____ 选文
鲁晨光中文主页     English Homapage       Papers on ArXiv      Recent papers about Semantic Information and Statistical Learning

2023年5月于英文Open期刊Entropy发表英文评论文章 :

回顾学习函数和语义信息测度的进化——进而理解深度学习.

Entropy 是MDPI出版公司出版的一个专业期刊,汇集了全球许多对熵和信息感兴趣的作者和读者。这篇是我在Entropy上面发表的第4篇文章。这篇文章经过4位审稿人审稿 (可见编辑重视),一致同意修改发表。主要修改:更改了前两章结构;重要文献和述评集中于Introduction部分;添加了本人研究介绍和实验结果。

下面是中英文版。  

 

中文:
回顾学习函数和语义信息测度的进化——进而理解深度学习(pdf) 

摘要: 最近深度学习出现了一股以互信息神经估计(MINE)和信息噪声对比估计(InforNCE)为代表的潮流。在这个潮流中,相似函数和估计互信息分别用作学习函数和目标函数。巧合的是, 估计互信息和笔者30年前提出的语义互信息在本质上完全相同。本文首先回顾了语义信息测度和学习函数的进化史, 然后简单地介绍了笔者的语义信息G理论——包括信息率-保真度函数R(G)(G表示给定的语义互信息,R(G)是信息率-失真函数R(D)的推广)——及其应用于多标签学习,最大互信息分类,和混合模型。然后,文章讨论了:从R(G)函数和G理论的角度,我们应当怎样理解语义互信息和香农互信息之间的关系、构成语义互信息的两个广义熵(模糊熵和覆盖熵)、自动编码器(AutoEncoder)、吉布斯分布(即玻尔茨曼-吉布斯分布)、划分函数。一个重要结论是:混合模型和有限玻尔茨曼机(RBM)收敛是因为语义互信息最大化的同时香农互信息最小化,使得信息效率G/R接近1。一个潜在机会是:使用高斯信道混合模型预训练深度神经网络(DNN)的隐含层,不需要考虑梯度,从而简化学习。文章也讨论了语义信息测度作为奖励函数(反映控制结果的合目的性)用于强化学习。语义信息G理论有助于解释深度学习, 但是远远不够, 因为深度学习还涉及特征抽取和模糊推理。语义信息论和深度学习相结合应能加速双方发展。

 

关键词:深度学习,学习函数,语义信息测度, 估计互信息,  最大互信息, 广义熵,相似函数, SoftMax函数,有限玻尔茨曼机。

 

 

English:
Reviewing Evolution of Learning Functions and Semantic
Information Measures for Understanding Deep Learning


(published on
Entropy
Special Issue : The Cornerstone of Machine Learning
)
________
____ 已知信息
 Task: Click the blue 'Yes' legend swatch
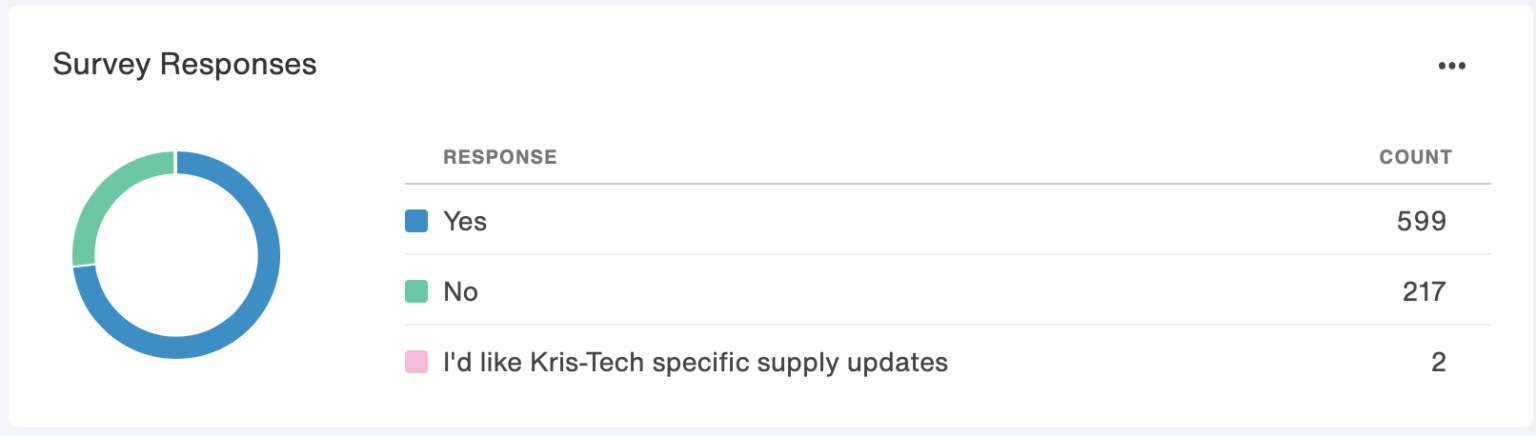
________
任务目标
请从上面那篇介绍学习函数与语义信息测度论文的选文的最后一句之后接着写下去。

本题答案
Abstract: A new trend in deep learning, represented by Mutual Information Neural Estimation (MINE) and Information Noise Contrast Estimation (InfoNCE), is emerging. In this trend, similarity functions and Estimated Mutual Information (EMI) are used as learning and objective functions. Coincidentally, EMI is essentially the same as Semantic Mutual Information (SeMI) proposed by the author 30 years ago. This paper first reviews the evolutionary histories of semantic information measures and learning functions. Then, it briefly introduces the author’s semantic information G  theory with the rate-fidelity function R(G) (G denotes SeMI, and R(G) extends R(D)) and its applications to multi-label learning, the maximum Mutual Information (MI) classification, and mixture models. Then it discusses how we should understand the relationship between SeMI and Shannon’s MI, two generalized entropies (fuzzy entropy and coverage entropy), Autoencoders, Gibbs distributions, and partition functions from the perspective of the R(G) function or the G theory. An important conclusion is that mixture models and Restricted Boltzmann Machines converge because SeMI is maximized, and Shannon’s MI is minimized, making information efficiency G/R close to 1. A potential opportunity is to simplify deep learning by using Gaussian channel mixture models for pre-training deep neural networks’ latent layers without considering gradients. It also discusses how the SeMI measure is used as the reward function (reflecting purposiveness) for reinforcement learning. The G theory helps interpret deep learning but is far from enough. Combining semantic information theory and deep learning will accelerate their development.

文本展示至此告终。